--- Data excerpts ---
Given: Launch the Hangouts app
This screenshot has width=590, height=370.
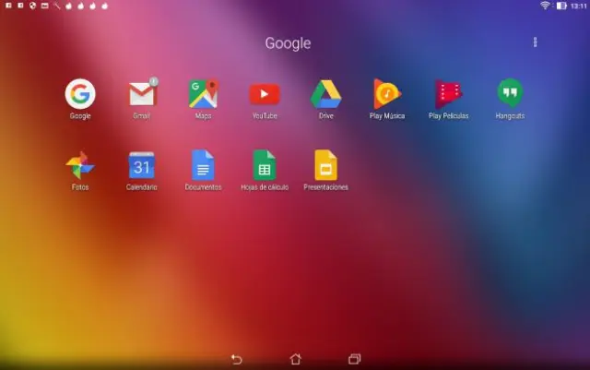Looking at the screenshot, I should click(x=510, y=93).
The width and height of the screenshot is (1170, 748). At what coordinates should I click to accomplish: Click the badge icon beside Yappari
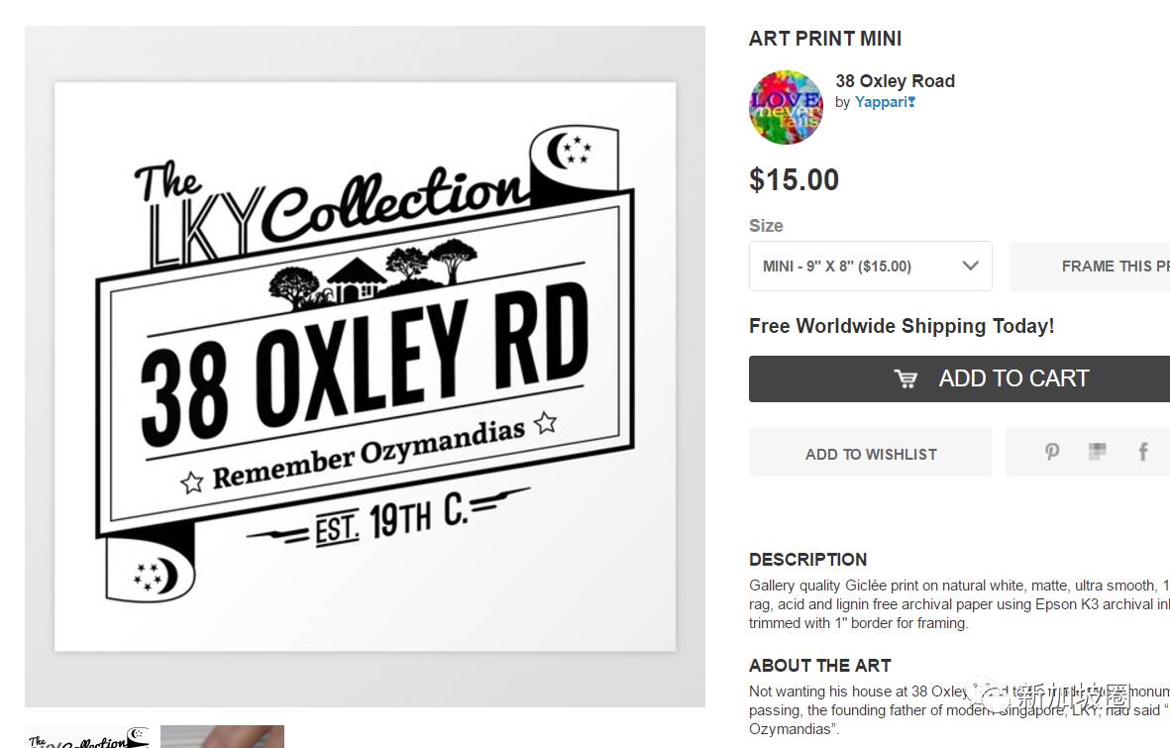click(x=911, y=102)
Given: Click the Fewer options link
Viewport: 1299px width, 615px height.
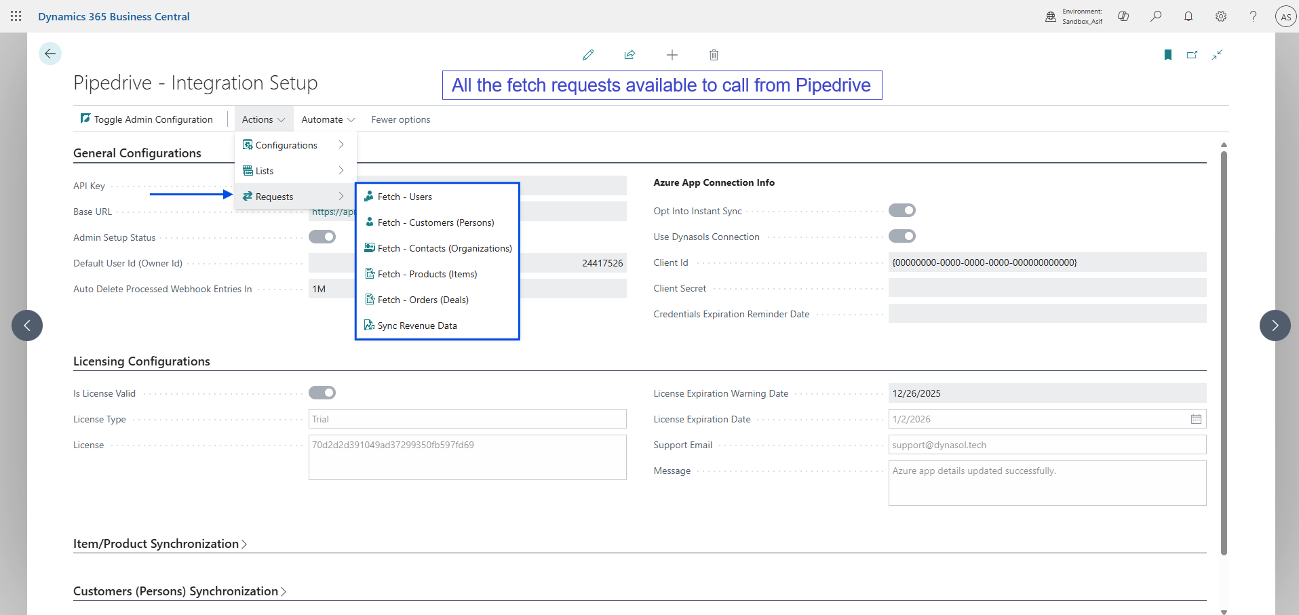Looking at the screenshot, I should [400, 119].
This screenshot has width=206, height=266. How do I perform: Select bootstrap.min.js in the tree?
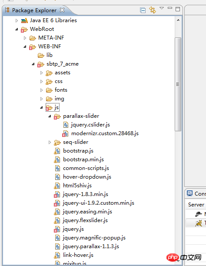[x=83, y=160]
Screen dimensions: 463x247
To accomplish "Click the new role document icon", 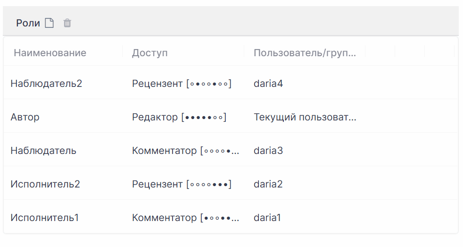I will [50, 23].
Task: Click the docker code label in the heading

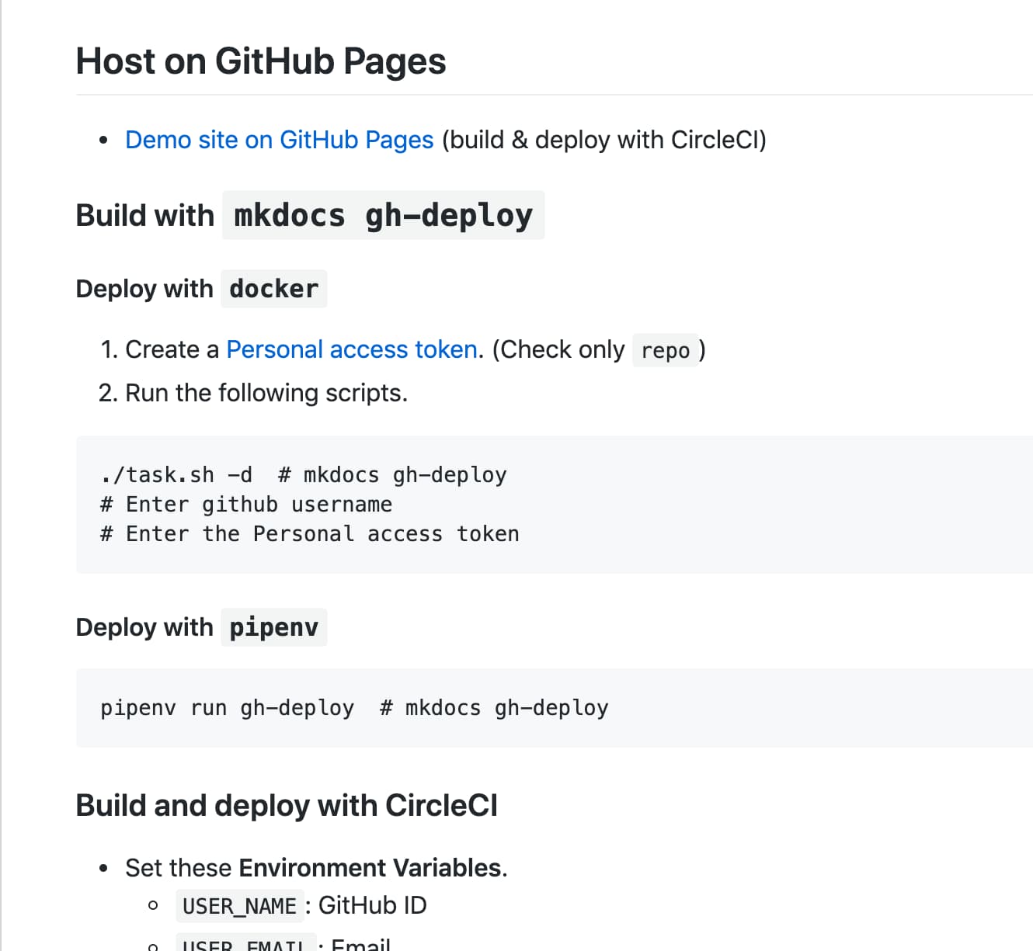Action: [273, 289]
---
Exercise | The result should be every line that contains "Given", copied from the entries.

Answer to the problem |
Given: Launch the Hangouts app
Given: Click the Fewer options link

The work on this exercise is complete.